The Gate City-GABWA task force letter to the White House also lamented the process for filling the vacancies on the district and appellate benches, saying that it "involved little in the way of consultation with the organized black bar" and that those involved in the process "have little exposure to many of the great lawyers who are known to us."

The letter also suggested that "such a flawed process has the potential to produce a highly unfortunate outcome."

The letter was signed by Suzanne Ockleberry, an attorney with AT&T and past president of GABWA; and Charles Johnson, an attorney at Holland & Knight in Atlanta and a former president of the Gate City Bar. Ockleberry referred questions to Johnson. "Our letter talks about process, lack of involvement," Johnson said. "Beyond that, there is a distinct lack of transparency."

Last Friday, GABWA sent a separate letter to the White House that also urged the appointment of two African-American women to Georgia's federal bench.

That letter, signed by GABWA President Jacqueline Bunn, executive director of the Georgia Criminal Justice Coordinating Council, urged the White House to nominate at least two African-American women "who have practiced in the Northern District and who are part of the community" and asked for a meeting with the White House counsel to discuss the matter. Bunn could not be reached for comment.

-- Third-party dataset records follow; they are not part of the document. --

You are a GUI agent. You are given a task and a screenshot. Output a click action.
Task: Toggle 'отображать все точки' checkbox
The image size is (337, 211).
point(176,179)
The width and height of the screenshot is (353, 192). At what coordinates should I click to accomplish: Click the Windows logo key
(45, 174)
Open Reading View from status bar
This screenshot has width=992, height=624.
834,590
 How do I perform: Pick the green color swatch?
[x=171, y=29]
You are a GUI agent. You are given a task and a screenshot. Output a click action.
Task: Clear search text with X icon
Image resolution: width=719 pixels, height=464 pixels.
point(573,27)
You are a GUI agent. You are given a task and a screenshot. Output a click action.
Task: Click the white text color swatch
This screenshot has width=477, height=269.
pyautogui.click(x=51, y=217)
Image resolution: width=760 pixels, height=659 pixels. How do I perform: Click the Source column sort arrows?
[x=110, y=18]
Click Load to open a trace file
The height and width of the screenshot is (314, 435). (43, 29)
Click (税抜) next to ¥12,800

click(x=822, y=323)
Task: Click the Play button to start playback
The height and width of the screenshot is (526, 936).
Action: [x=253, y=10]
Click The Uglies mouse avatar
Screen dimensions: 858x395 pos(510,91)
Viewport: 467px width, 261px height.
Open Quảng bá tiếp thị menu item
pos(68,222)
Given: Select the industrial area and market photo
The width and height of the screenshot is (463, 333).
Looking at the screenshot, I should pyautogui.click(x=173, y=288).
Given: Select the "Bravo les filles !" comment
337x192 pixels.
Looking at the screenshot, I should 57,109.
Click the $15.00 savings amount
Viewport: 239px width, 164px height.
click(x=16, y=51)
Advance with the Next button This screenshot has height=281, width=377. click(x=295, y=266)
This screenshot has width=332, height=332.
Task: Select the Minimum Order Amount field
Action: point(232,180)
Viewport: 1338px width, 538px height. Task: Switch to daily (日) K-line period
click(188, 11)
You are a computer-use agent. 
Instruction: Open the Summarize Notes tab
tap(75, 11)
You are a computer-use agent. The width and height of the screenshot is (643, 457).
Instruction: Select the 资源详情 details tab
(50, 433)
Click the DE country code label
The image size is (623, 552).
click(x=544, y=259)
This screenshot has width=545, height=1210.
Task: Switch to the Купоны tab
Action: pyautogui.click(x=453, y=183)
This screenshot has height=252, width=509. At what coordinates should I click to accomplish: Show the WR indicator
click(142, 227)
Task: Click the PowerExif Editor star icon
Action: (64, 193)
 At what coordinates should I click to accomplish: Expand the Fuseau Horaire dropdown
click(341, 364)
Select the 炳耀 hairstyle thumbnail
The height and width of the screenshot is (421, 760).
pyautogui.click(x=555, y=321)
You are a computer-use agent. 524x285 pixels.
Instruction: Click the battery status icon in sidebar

The letter pointed out that there has never been an African-American woman appointed to a district court judgeship in Georgia or the Eleventh Circuit. It noted that there has never been more than one African-American man serving as an active judge on the Northern District bench at any time in the district's history. Currently, Judge Steve Jones is the only active African-American judge on the Northern District bench. Judge Clarence Cooper took senior status in 2009, and his former seat is one of those that remains vacant.

"[I]t is time for meaningful diversity on the federal bench in Georgia," the letter continued. "Achieving diversity is particularly important for the federal judiciary given the constitutional issues handled as a matter of routine."